Le mot « civilisation » est lui aussi malmené. Quand les politiques commencent à parler de civilisation, il y a toujours derrière cela une idée de compétition, une envie de supériorité, une position condescendante, au mieux, une attitude raciste, souvent. Mais c'est toujours une façon de distraire les électeurs du néant des propositions qu'on leur fait. Ce n’est point pour rien qu’en France, le jeu de mot, Guéant, Sinistre Néant, puisse faire rire… jaune.
Mais l’arrogance de nos « démocraties » est bien réelle.

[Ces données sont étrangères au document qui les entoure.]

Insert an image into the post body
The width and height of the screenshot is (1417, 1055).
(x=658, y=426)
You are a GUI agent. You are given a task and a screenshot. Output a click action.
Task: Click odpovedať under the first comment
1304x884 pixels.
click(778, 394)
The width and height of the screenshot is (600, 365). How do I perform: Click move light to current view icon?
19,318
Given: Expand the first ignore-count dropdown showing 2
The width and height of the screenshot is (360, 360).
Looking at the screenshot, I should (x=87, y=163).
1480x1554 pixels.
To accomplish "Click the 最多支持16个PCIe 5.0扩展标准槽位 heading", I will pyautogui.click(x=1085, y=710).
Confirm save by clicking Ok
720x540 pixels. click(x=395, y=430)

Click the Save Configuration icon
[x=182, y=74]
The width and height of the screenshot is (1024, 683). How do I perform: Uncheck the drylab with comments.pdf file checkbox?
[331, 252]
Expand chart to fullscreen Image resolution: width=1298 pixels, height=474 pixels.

Prenons les actes de piraterie en Somalie. Abdulahi Ahmed Guelleh est un pirate présumé. Il est emmené par l’armée française pour être jugé, mais il s’avère qu’il n’est pour rien dans l’affaire au grand dam de ses accusateurs. On l’a mis à la porte. Il est libre. Il peut être content.
« Peu avant minuit ce jour-là, les surveillants de la maison d’arrêt de la Santé, à Paris, où il était incarcéré depuis plusieurs mois, l’ont littéralement jeté dehors. Lui ne voulait pas partir. Il avait peur… Aujourd’hui encore, ce Somalien de 36 ans ne connaît rien ou presque de la France, un pays dont il a pourtant foulé le sol il y a plus de trois ans, menotté et entravé pour « faits de piraterie » au large de son pays. Hébergé depuis sa libération dans un hôtel bon marché de la banlieue parisienne aux frais de Somaliens installés en France, M. Guelleh n’ose pas sortir de sa minuscule chambre à 38 euros la nuit. « Il est complètement perdu. Tout lui est étranger ici, à commencer par la langue », résume son avocat, Me Florent Loyseau de Grandmaison. Perdu, on le serait à moins : de la France, il n’avait donc vu que les murs de ses prisons, leurs gardiens et la violence de certains de ses codétenus. « Sa situation est inédite, poursuit l’avocat. Il se trouve dans un pays où il n’a pas voulu venir, sans aucun document d’identité ni aucune trace d’entrée sur le territoire, et d’où il ne peut pas partir. » « Voilà ce qui arrive quand on permet à l’armée d’enlever des hommes dans leur pays et de les déraciner à la va-vite, sans enquête préalable, afin de les juger », se désole un autre avocat chargé du dossier. » [ii]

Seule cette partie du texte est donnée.